While it was always known that the sarcophagus had paintings and illustrations on the outside, it was never known that there was more to discover on the inside. The mummy that lay in the tomb covered the painting and only when it was removed did it reveal a painting that had likely never be seen for at least 3,000 years. 

The painting is of an Egyptian goddess and was found in the sarcophagus of the Egyptian woman Ta-Kr-Hb. Once her body was lifted from its resting place, a large painting the entire length of the coffin was found. It depicted a goddess in a long red dress in a typical side profile Egyptian view. Experts say that it depicts the Goddess Amentet also known as “She of the West” meaning she represented those of the West of the Nile. Amentet was a goddess of the dead, she sat in a tree looking out to the underworld. While she was also known as a fertility goddess her main job was to greet the newly deceased in their tomb. She would welcome them food and drink providing enough sustenance that would allow them to travel to the ancient Egyptians paradise, known as the field of reeds. 

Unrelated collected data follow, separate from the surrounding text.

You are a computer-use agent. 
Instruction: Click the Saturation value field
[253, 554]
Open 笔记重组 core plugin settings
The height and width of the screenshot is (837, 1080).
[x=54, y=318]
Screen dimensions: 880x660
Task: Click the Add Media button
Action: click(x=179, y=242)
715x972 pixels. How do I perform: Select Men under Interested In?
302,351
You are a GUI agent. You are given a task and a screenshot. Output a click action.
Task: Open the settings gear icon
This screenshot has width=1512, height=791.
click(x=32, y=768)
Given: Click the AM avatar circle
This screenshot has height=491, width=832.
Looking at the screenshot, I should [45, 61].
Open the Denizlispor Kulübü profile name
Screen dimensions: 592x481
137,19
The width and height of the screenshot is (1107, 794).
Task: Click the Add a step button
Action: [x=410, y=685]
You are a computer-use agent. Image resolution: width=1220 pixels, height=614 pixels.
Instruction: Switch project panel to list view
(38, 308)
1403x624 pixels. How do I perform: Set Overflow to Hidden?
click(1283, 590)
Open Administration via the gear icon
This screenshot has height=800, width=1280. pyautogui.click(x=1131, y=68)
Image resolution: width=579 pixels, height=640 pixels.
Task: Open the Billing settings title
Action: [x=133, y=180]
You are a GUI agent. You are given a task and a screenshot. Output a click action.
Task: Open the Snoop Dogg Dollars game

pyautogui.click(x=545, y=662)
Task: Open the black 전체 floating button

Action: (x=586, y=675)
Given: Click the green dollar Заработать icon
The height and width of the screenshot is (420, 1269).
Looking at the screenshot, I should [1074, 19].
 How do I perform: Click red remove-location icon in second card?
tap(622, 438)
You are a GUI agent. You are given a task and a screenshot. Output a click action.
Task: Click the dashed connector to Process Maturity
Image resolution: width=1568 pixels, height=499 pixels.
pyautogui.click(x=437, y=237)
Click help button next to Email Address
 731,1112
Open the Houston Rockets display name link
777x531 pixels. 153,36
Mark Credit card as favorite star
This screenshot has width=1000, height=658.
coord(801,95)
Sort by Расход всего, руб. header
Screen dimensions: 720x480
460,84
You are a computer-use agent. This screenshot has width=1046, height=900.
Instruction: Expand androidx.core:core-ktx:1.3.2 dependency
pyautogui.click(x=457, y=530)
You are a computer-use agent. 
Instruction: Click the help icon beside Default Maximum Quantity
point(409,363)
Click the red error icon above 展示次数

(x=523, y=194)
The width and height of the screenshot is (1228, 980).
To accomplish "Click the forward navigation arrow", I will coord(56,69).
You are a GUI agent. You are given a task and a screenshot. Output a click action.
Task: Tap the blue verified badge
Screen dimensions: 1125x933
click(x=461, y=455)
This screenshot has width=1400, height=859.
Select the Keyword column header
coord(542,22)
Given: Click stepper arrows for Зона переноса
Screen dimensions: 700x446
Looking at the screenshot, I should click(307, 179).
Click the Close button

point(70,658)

It was easy for the archaeologists to realize that this goddess was being depicted because of the role she played and her importance to the deceased. In addition, she is always drawn in robes with the symbol of the west on her head.  Her name “she of the west” is not just based on where she was from. It is also a reference to the west because that is where the sun sets and where the entrance to the underworld was assumed to be. 

The incredible painting of her will now be refurbished and put on exhibition at the Perth Museum. While the original coffin took on a lot of damage in its original resting place, thanks to floods and vandals, it is now being restored to excellent condition. This 3,000-year-old piece contains so much incredible information and just like Amentet was a guide to the afterworld she is now a guide for us to an incredible piece of history.